Napasnya masih terburu-buru. Aku kasihan melihatnya.
"Makanya nggak usah rokok. Akibatnya napas lo jadi pendek gini kan?"
Ia menatapku dengan tatapan yang membuatku takut.
"Kalo lo ngajak gue ke sini cuma mau nasihatin gue supaya gue berhenti rokok, mending gue nggak usah datang kesini." Kali ini kata-katanya serius. Ia memang marah.
"Lo jangan salah paham. Kalo lo nggak suka gue bilang gitu, yaudah gue minta maaf."
"Ini nggak masalah paham atau nggak. Gue nggak suka orang lain nyampurin kehidupan gue dan ngomentarin hidup gue seenaknya."
"Iya, Bell. Gue minta maaf."
"Yaudah, jangan kayak gitu lagi."
Suasana kembali cair. Satu hal lagi yang kukagumi dari Bella. Ia orang yang mudah memaafkan dan tidak larut dalam amarah. Aku semakin kagum pada gadis yang mengkonsumsi barang yang tidak kusuka.
***
Hari itu Diandra datang ke rumahku. Gadis cantik nan anggun ini, aku menyayanginya sebagai sahabat. Aku tak mungkin bisa menikah dengannya.
"Yofan, kamu baru bangun?" tanya Diandra yang sedang mengobrol dengan mama ketika melihatku keluar dari kamar dengan rambut acak-acakan dan celana kolor dan telanjang dada.
"Iya. Tadi malem habis nongkrong sama temen-temen. Tumben pagi-pagi ke sini, Din?"
"Mau nganterin undangan ulang tahun adikku. Datang ya, besok malam."
"Iya, pasti. Gue mandi dulu ya Din."
Hari ulang tahun adik Diandra pun datang.  Malam itu Diandra menjempuku dan Mama karena mobilku sedang di bengkel. Sampai di depan rumah Diandra, nuansa party sudah sangat terasa. Begitu turun dari mobil Diandra, aku melihat Bella sedang mengantar seorang anak laki-laki. Mungkin itu adiknya.
"Hai, Bell!" kataku seraya menghampirinya.

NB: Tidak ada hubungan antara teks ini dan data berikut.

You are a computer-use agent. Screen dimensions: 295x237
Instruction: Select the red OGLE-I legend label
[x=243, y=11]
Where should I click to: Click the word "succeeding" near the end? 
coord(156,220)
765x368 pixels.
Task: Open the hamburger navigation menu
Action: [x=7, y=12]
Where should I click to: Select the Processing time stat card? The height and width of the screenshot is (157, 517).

"Hai Yof, kok lo di sini?"
"Jadi orang tua yang lagi ulang tahun itu temennya mama gue. Jadi gue diundang."
"Siapa Yof?" tanya Diandra yang tiba-tiba menghampiriku dan Bella kemudian menggandeng tanganku.

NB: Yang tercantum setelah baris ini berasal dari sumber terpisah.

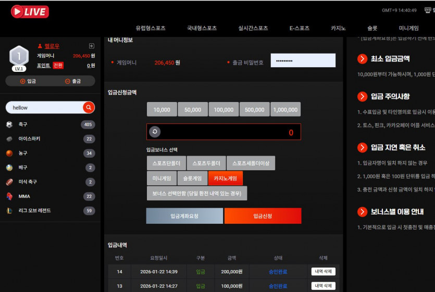Add the 100,000 preset amount
The height and width of the screenshot is (292, 435).
(223, 109)
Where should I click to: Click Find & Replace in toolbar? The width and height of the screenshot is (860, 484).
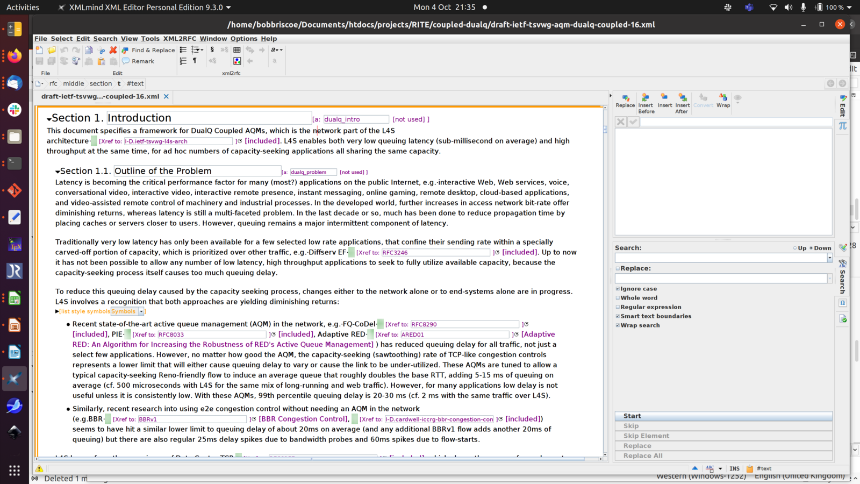(148, 50)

"Oh, ini Bella. Temen gue, Din. Bel, kenalin ini Diandra, kakak dari  yang lagi ulang tahun."
"Bella." Bella memperkenalkan diri.
"Diandra, tunangannya Yofan," Diandra memperkenalkan diri.
Aku terkejut Diandra mengaku bahwa ia adalah tunanganku.
"Oh ya Bell, lo ke sini nganterin siapa?"
"Nganterin adik gue Yof."
"Ngobrol dulu yuk," ajakku pada Bella.
"Tapi acaranya…" Diandra menyela.
"Nanti kalo udah mau potong kue gue bakal nyusul kok, Din."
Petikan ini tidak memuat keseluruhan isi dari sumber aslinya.